5 Patriarchy-Smashing Fairy-Tale and Folklore Retellings
September 14, 2021
Patriarchy-stomping is on our minds this week.
Ok, let’s be real – it’s on our minds every week.
But for the last few days, we’ve been putting together a lecture on patriarchy, beauty ideals, and fairy tales for our Rapunzel’s Circle: Fairy Tales and Burnout course, so the stomping is front-and-center.
And we love nothing more than a good fairy-tale or folkloric retelling that makes us look at the source material with fresh eyes.
So here are a few retellings that you can read for free online right now that do just that! Because, truly, reading a story that helps you imagine the world you want to live in, whether through sheer dazzlement and possibilities or by illuminating the injustices built into the one we have – that’s magic. And it’s stomping.
“L’Espirit de L’Escalier”
Catherynne M. Valente
Retelling: “Orpheus and Eurydice,” Short Story
This story is macabre, melancholy, and, ultimately, defiant. And here be body horror. But at its heart, it’s about agency and asking and also flowers.

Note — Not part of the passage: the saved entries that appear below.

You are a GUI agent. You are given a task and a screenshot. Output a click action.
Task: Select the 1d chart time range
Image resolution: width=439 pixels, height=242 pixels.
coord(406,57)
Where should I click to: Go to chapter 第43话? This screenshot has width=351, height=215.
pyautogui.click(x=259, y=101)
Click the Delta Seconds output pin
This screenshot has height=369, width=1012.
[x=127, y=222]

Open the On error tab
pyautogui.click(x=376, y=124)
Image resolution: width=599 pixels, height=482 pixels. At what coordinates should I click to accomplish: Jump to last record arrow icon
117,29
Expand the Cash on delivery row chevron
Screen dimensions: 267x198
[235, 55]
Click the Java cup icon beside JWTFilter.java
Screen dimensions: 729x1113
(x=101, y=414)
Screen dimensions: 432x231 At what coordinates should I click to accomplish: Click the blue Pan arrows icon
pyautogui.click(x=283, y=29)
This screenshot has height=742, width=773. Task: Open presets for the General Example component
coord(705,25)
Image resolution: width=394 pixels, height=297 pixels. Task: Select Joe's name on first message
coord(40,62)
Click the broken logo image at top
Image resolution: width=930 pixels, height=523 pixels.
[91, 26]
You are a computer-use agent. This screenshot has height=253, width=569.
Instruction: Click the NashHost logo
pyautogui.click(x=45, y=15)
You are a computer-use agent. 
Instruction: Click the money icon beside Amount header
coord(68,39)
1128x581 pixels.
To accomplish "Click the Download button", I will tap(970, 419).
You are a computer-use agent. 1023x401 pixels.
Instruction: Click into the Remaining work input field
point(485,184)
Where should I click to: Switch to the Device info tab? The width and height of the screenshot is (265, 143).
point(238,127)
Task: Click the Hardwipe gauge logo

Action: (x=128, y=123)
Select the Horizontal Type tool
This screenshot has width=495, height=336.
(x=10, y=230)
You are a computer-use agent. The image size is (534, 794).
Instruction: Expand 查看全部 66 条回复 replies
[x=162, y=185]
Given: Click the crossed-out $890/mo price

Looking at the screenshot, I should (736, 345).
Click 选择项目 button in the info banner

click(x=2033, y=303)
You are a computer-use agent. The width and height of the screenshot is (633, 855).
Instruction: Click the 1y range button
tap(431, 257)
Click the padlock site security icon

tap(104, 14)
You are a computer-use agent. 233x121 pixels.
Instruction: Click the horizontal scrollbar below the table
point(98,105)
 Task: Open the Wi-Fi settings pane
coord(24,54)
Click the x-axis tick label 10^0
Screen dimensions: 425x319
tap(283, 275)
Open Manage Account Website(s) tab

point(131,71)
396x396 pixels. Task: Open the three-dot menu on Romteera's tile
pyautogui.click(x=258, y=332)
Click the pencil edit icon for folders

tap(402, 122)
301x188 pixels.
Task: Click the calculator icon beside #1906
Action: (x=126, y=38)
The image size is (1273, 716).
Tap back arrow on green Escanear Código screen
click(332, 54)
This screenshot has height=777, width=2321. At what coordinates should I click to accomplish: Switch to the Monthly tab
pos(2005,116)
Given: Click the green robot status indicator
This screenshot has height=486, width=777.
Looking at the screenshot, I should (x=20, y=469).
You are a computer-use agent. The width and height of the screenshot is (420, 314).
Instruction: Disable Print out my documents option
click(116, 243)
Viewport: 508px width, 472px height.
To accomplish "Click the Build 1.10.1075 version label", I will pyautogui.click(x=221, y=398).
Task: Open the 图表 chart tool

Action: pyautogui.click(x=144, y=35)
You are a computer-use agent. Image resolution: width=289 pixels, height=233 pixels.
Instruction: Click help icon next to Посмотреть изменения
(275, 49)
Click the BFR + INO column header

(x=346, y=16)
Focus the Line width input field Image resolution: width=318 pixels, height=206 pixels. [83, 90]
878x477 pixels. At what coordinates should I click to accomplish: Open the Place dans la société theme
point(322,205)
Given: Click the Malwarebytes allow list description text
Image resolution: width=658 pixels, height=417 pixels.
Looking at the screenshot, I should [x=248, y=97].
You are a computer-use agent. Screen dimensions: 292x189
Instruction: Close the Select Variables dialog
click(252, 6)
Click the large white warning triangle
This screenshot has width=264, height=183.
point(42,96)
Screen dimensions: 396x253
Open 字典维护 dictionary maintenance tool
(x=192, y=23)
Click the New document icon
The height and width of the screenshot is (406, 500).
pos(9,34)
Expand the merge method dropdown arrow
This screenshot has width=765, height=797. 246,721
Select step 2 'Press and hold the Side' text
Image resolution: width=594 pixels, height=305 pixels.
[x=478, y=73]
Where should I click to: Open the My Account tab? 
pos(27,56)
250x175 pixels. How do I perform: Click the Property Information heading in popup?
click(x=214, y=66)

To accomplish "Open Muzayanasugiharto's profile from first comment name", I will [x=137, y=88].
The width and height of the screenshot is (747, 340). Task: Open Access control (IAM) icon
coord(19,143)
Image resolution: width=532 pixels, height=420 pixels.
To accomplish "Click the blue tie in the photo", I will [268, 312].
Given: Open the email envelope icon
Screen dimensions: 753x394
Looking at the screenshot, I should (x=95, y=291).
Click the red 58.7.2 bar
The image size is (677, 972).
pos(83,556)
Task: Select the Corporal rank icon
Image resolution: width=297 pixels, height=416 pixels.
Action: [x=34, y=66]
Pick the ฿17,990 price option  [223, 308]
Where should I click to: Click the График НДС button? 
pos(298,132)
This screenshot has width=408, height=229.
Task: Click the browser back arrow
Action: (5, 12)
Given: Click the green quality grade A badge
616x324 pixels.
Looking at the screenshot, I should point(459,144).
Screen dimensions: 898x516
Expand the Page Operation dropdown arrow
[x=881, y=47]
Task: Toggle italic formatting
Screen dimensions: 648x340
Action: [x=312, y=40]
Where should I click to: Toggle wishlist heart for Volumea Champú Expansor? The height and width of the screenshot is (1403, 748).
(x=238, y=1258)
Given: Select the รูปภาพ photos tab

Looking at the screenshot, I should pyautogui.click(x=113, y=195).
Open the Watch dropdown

“But he was something. And so was she. He was famous. She was beautiful. What else did anyone need? They were young and it was easy. Orpheus saw himself as he knew he could be reflected back at him in that heated, shimmering stare. He wanted it. He wanted that ease forever. He wanted himself as she saw him.
Just because he went home with a maenad that night and had to be reminded of her name when they met again a month later doesn’t make it any less love at first sight.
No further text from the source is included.